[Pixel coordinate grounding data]
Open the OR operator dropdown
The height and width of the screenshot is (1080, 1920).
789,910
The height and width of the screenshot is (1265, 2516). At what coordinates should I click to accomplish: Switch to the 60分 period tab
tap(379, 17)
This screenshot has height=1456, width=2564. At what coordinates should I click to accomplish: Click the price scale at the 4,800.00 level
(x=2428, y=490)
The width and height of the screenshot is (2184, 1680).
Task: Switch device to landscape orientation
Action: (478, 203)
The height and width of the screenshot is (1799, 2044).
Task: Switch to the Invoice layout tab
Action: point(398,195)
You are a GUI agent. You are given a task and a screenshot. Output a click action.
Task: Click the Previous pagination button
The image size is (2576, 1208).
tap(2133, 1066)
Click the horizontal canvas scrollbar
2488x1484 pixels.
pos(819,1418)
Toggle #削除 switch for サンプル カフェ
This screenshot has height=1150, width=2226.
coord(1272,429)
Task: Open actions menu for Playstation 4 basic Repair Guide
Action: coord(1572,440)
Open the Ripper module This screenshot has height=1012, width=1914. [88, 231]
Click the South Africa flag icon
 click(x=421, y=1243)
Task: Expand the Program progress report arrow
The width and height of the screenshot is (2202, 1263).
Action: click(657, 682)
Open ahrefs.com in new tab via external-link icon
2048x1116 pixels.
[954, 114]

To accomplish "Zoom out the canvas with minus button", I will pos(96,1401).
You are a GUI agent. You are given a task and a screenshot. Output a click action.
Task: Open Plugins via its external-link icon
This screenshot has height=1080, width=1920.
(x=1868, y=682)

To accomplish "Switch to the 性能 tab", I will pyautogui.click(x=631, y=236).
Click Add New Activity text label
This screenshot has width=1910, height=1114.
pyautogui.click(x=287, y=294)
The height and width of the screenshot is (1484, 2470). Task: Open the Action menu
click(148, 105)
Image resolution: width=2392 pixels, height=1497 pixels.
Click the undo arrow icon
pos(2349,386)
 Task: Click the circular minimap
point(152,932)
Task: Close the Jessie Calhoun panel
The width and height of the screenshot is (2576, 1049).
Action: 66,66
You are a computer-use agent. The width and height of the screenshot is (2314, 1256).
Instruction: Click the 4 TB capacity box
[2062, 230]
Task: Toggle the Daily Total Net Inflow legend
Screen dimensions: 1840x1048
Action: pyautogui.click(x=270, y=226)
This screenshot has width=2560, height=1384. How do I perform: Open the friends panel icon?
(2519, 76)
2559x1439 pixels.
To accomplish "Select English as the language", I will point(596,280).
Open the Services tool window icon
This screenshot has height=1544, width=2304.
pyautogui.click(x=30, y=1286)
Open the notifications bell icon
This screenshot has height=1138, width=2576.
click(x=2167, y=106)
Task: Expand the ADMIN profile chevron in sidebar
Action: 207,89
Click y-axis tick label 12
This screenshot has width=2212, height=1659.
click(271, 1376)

__YOUR ASSIGNMENT__
The answer is to be the lines from the one holding "Task: Close the Jessie Calhoun panel" through the end of the data above, transcribed character for character, both ends included.

__TASK RESULT__
Task: Close the Jessie Calhoun panel
The width and height of the screenshot is (2576, 1049).
Action: 66,66
You are a computer-use agent. The width and height of the screenshot is (2314, 1256).
Instruction: Click the 4 TB capacity box
[2062, 230]
Task: Toggle the Daily Total Net Inflow legend
Screen dimensions: 1840x1048
Action: pyautogui.click(x=270, y=226)
This screenshot has width=2560, height=1384. How do I perform: Open the friends panel icon?
(2519, 76)
2559x1439 pixels.
To accomplish "Select English as the language", I will point(596,280).
Open the Services tool window icon
This screenshot has height=1544, width=2304.
pyautogui.click(x=30, y=1286)
Open the notifications bell icon
This screenshot has height=1138, width=2576.
click(x=2167, y=106)
Task: Expand the ADMIN profile chevron in sidebar
Action: 207,89
Click y-axis tick label 12
This screenshot has width=2212, height=1659.
click(271, 1376)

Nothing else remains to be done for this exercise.